“THINK BIG. START SMALL. ACT NOW.”

From an article titled THE ALL-AROUND WISDOM OF “THINK BIG, START SMALL, ACT NOW”

“THINK BIG. START SMALL. ACT NOW.”

That statement has stuck with me.

It is a simple and logical idea, really. With whatever you want to achieve in life, you should aim high and remove any false ceilings. But you should also acknowledge that any path to “big” involves starting “small” — taking a series of steps to move you gradually closer to your end goal. And even those steps begin with some kind of action, so why wait to begin?

“Don’t pay interest on anything that loses value”

From a post titled Collection of the best advice I have received along the way …

  • Don’t pay interest on anything that loses value. Pay off your mortgage on a 15 year or shorter timetable. Pay off your credit cards monthly.
  • To become wealthy, make, save, and invest your money in assets that will appreciate. To be poor, spend your money.
  • Live below your means. Too many people spend money they haven’t earned, on things they don’t need, to impress people they don’t like.
  • Understand that even a bargain costs money. Only buy what you really need or will appreciate enough to justify its price.

Evaluate Your Life Each Day with One Basic Question: Did Today Matter?

Article titled Evaluate Your Life Each Day with One Basic Question: Did Today Matter? from lifehacker.com

She suggests that you ask yourself if today mattered in the grand scheme of things, every day:

…when you ask yourself this question, chances are you’ll know the answer intuitively. Did today matter? If so, great. Do more things like it tomorrow. Can’t remember anything in particular that made a difference? Well, better change it up.

It’s deceptively simple, yet one of the most important things you can ask.

“If You’re the Best One in the Room, You’re in the Wrong Room”

Article titled If You’re the Best One in the Room, You’re in the Wrong Room by Eric Ravenscraft from LifeHacker.com …

It feels good to be the best. You get recognition, a sense of accomplishment, and hopefully compensation. If you’re the best person in the room, though, you’re probably not getting challenged anymore.

Being the worst person in the room gives you motivation to get better so you’re not on the bottom anymore.

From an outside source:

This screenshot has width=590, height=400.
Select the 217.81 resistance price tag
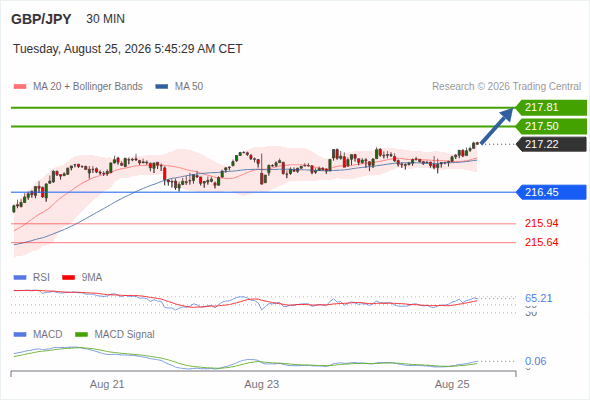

However, being the top of your class probably means it’s time to move on to another class. No matter where you are, as long as you’re not afraid to challenge yourself, you can continue to improve and make yourself more valuable to the room.

If you want to be happy for a month, get married.

From a post titled Want To Be Really Happy? on Harvspot …

If you want to be happy for an hour, take a nap.
If you want to be happy for a day, go fishing.
If you want to be happy for a week, take a vacation.
If you want to be happy for a month, get married.
If you want to be happy for a year, win the lottery.
If you want to be happy for a lifetime, devote yourself to making other people happy

Be the person you needed when you were younger

From the site TISL Style

“Be the person you needed when you were younger” was one of the most thought-provoking ideas I’d ever come across.  It’s so obvious, so hopeful.  It’s beautiful if you think about it.

Trying to be more for others than you may have had yourself.  This isn’t easy because it requires the ability to be truthful with yourself; to be vulnerable and say, “Wow, I needed this in my life but didn’t get it.” And I’m referring more to fulfillment than material goods.  “Be the person you needed when you were younger” just speaks for itself.

There are going to be peaks and valleys. You don’t want to let kids quit during a valley.

Advice from research psychologist and MacArthur Foundation “genius” award winner Angela Duckworth in an article titled Grit Trumps Talent and IQ

“I believe kids should choose what they want to do, because it’s their life, but they have to choose something,” she says, “and they can’t quit in the middle unless there’s a really good reason.” There are going to be peaks and valleys. “You don’t want to let kids quit during a valley.”